When the first note plays, a scene transpires in my mind. It was 2010 and I was in Florida for my aunt’s wedding. I was shocked that the white fluff covering Destin’s beaches was not snow, but sand. Galveston, the extent of my beach experience, didn’t hold a candle to these gorgeous shores. I remember my mom singing along to “Hey Soul Sister” as she walked beside me. When I hear it, I feel a knot of nostalgia in my stomach and remember my family.
Listening to music engages the parts of the brain responsible for emotions and memories. If you’re interested in the science behind music and memories check out Amee Baird and Séverine Samson’s study about using music to help patients recall memories. Or watch the movie The Music Never Stopped. It tells the story of a man who vividly recalls his past through music after a brain injury.
Some songs remind us of certain people or places, but few transport us to exact moments in time. I decided to ask more people to see if they had similar experiences.
“Standing Still” by Jewel. This was my favorite song when I was the ripe old age of three. I would close my eyes and spin when it played. My mom has videos of me listening, completely entranced in a world of my own. There’s something about the rhythm that captivated me.
“I Saw the Sign” by Ace of Base. My mom was instantly taken back to the week before she got married. She was listening to it in the car with her family. I, on the other hand, immediately think of the Barden Bellas a cappella performance- a generational difference perhaps.
“North” by Sleeping at Last. My friend Michaela gets sentimental everytime she hears it. One night her brother’s fiancee, Haley, played the song on her record player. Her brother joined them and they spent quality time together. She remembers exactly what the room looked like- all the way down to the comforter. She said it was such a peaceful moment with people she loved.
“I Like It” by Enrique Iglecias. My friend Justin listened to it every day at 6th grade cross country practice. He added Enrique looked just like his coach so it was destined to play.
“When I Die Young” by The Band Perry.

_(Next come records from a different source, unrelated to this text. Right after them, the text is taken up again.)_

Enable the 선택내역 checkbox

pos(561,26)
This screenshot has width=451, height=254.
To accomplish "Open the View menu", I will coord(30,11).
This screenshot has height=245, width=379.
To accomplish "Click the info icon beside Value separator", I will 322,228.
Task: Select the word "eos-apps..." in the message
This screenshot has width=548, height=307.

My friend Paige laughed when I asked her which song takes her back. She said she remembers it filling the cafeteria at her middle school dance. She dreaded the moment slow songs played and everyone felt obligated to dance with their crush. A boy wanted to ask her to dance. She cringed as she recalled his friends awkwardly glancing at her. She didn’t dance with him because boys had cooties- duh.

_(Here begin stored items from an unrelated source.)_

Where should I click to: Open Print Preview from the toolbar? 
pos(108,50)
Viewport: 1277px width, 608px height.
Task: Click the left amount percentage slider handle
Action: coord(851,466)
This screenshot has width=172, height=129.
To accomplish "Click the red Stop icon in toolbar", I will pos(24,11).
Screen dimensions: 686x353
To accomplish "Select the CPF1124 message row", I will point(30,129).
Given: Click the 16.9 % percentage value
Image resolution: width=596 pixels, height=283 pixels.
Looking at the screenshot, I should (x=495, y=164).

“Eye On It” by TobyMac. My brother blasted it in the car before every baseball game. I now have the same association. Thanks Tanner.

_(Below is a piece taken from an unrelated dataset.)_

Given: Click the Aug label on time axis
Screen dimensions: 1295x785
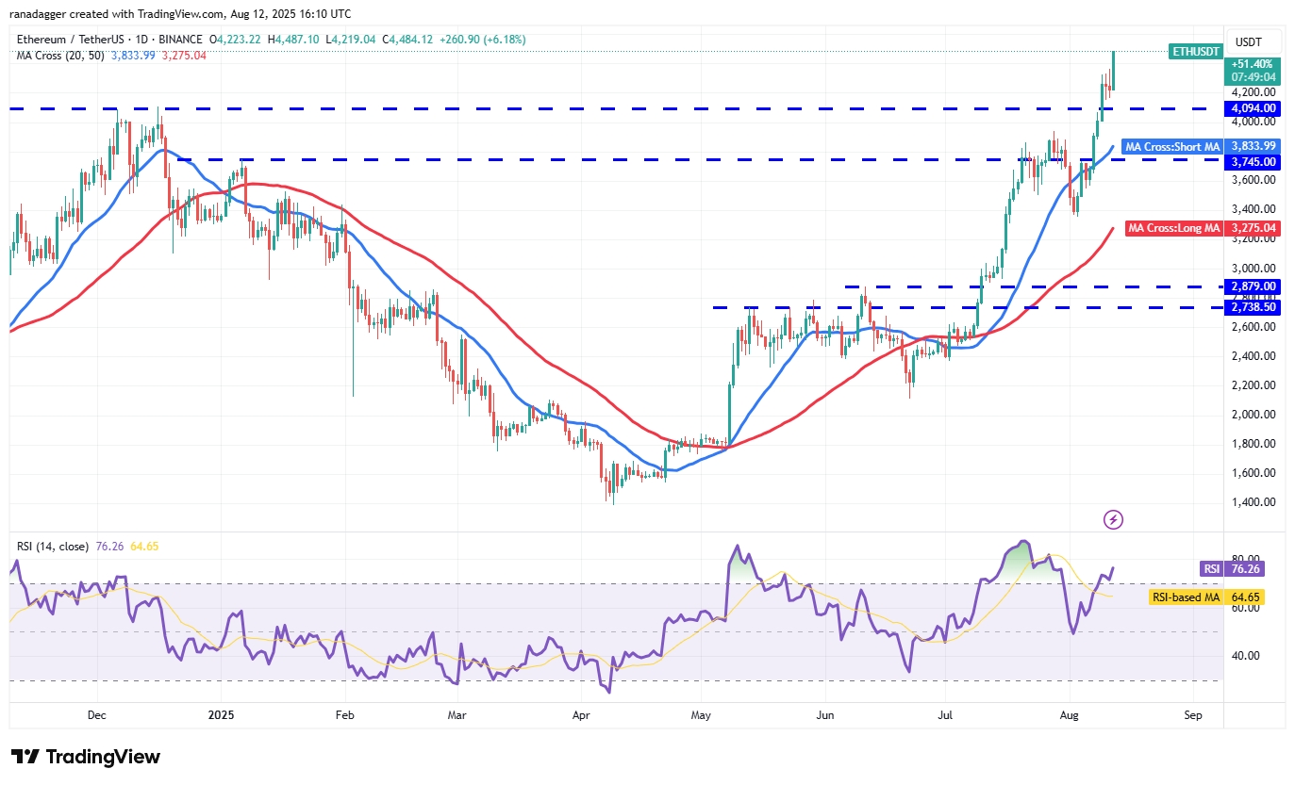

“I Go Back” by Kenny Chesney. My roommate Alicia remembers when she was 5 years old looking out the car window at Virginia Beach. She remembers the specific traffic stop when she thought, “I’m gonna remember this song.” The lyrics go, “we all have a song that somehow stamped our lives. It takes us to another place and time.” Kenny really nailed it.
Young or old memories, repetitive tasks or once in a lifetime experiences: these moments have shaped us. All I know is that when I asked someone about their song, their eyes lit up as if they were reliving their memories. Our songs make us feel an emotion that only their melody replicates.
Maybe it’s so powerful because we not only remember how we feel, but who we were. When Alicia hears her song, she is 5 again. My mom is surrounded by her family. My brother wants to play baseball. When I’m listening to my song, I feel like nothing has changed since the moment I first heard it. Time machines do exist.